> [Task prompt]:
Set down exactly the lines below, starting at the one that contains "Thank You Flowers (106, 480)" and ending at the one that contains "Terms and rules (140, 1288)", with both of those lines included and nothing else.

----- Record excerpts -----

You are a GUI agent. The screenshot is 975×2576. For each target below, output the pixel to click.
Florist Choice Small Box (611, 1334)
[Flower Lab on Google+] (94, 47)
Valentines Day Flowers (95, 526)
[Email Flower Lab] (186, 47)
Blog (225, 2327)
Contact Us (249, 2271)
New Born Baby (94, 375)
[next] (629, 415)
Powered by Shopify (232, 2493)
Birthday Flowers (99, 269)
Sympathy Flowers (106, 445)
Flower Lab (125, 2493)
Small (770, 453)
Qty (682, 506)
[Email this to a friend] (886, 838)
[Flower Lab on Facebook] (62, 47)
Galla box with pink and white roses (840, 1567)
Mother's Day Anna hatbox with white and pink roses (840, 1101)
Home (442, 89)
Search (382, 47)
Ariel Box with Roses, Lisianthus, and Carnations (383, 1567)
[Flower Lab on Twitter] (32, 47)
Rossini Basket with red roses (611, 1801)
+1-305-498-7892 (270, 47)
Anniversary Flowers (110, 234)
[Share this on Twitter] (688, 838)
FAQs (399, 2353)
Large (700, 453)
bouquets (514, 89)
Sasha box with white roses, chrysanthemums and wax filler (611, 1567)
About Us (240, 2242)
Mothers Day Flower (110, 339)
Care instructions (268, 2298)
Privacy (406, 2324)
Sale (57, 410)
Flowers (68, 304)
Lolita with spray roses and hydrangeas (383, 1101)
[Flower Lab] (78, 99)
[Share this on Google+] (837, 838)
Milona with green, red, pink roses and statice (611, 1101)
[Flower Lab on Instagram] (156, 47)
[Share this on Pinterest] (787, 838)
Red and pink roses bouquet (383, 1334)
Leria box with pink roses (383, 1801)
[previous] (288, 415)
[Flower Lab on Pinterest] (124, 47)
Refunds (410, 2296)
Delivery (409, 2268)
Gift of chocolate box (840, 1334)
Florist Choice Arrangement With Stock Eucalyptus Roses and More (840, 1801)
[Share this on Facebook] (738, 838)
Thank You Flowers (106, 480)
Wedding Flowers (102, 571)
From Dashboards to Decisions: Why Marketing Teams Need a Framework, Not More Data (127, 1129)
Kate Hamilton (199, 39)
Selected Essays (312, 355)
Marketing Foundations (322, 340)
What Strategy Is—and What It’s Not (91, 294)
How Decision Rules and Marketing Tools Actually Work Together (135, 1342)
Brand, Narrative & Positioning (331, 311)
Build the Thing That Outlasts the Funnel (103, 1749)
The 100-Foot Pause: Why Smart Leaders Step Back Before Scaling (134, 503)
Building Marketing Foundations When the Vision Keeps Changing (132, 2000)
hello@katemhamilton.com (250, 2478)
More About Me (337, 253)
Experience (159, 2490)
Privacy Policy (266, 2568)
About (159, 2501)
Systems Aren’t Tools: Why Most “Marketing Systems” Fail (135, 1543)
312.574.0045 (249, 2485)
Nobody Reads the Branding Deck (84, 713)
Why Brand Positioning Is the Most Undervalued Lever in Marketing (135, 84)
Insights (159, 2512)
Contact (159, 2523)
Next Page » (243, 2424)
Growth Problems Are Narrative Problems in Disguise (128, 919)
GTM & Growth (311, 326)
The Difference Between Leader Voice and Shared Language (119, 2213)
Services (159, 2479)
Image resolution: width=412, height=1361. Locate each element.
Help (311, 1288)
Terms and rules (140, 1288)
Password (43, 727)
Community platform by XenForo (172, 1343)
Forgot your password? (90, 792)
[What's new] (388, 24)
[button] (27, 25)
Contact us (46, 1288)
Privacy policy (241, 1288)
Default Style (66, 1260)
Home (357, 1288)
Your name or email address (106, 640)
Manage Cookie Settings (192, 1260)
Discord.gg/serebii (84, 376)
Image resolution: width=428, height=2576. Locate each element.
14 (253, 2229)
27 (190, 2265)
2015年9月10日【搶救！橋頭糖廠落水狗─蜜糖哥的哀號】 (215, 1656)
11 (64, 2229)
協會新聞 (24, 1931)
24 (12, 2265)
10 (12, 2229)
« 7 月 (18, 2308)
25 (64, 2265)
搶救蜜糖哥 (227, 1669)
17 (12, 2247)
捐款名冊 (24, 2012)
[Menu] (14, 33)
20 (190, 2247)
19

-----

> [Solution below]:
Thank You Flowers (106, 480)
Wedding Flowers (102, 571)
From Dashboards to Decisions: Why Marketing Teams Need a Framework, Not More Data (127, 1129)
Kate Hamilton (199, 39)
Selected Essays (312, 355)
Marketing Foundations (322, 340)
What Strategy Is—and What It’s Not (91, 294)
How Decision Rules and Marketing Tools Actually Work Together (135, 1342)
Brand, Narrative & Positioning (331, 311)
Build the Thing That Outlasts the Funnel (103, 1749)
The 100-Foot Pause: Why Smart Leaders Step Back Before Scaling (134, 503)
Building Marketing Foundations When the Vision Keeps Changing (132, 2000)
hello@katemhamilton.com (250, 2478)
More About Me (337, 253)
Experience (159, 2490)
Privacy Policy (266, 2568)
About (159, 2501)
Systems Aren’t Tools: Why Most “Marketing Systems” Fail (135, 1543)
312.574.0045 (249, 2485)
Nobody Reads the Branding Deck (84, 713)
Why Brand Positioning Is the Most Undervalued Lever in Marketing (135, 84)
Insights (159, 2512)
Contact (159, 2523)
Next Page » (243, 2424)
Growth Problems Are Narrative Problems in Disguise (128, 919)
GTM & Growth (311, 326)
The Difference Between Leader Voice and Shared Language (119, 2213)
Services (159, 2479)
Image resolution: width=412, height=1361. Locate each element.
Help (311, 1288)
Terms and rules (140, 1288)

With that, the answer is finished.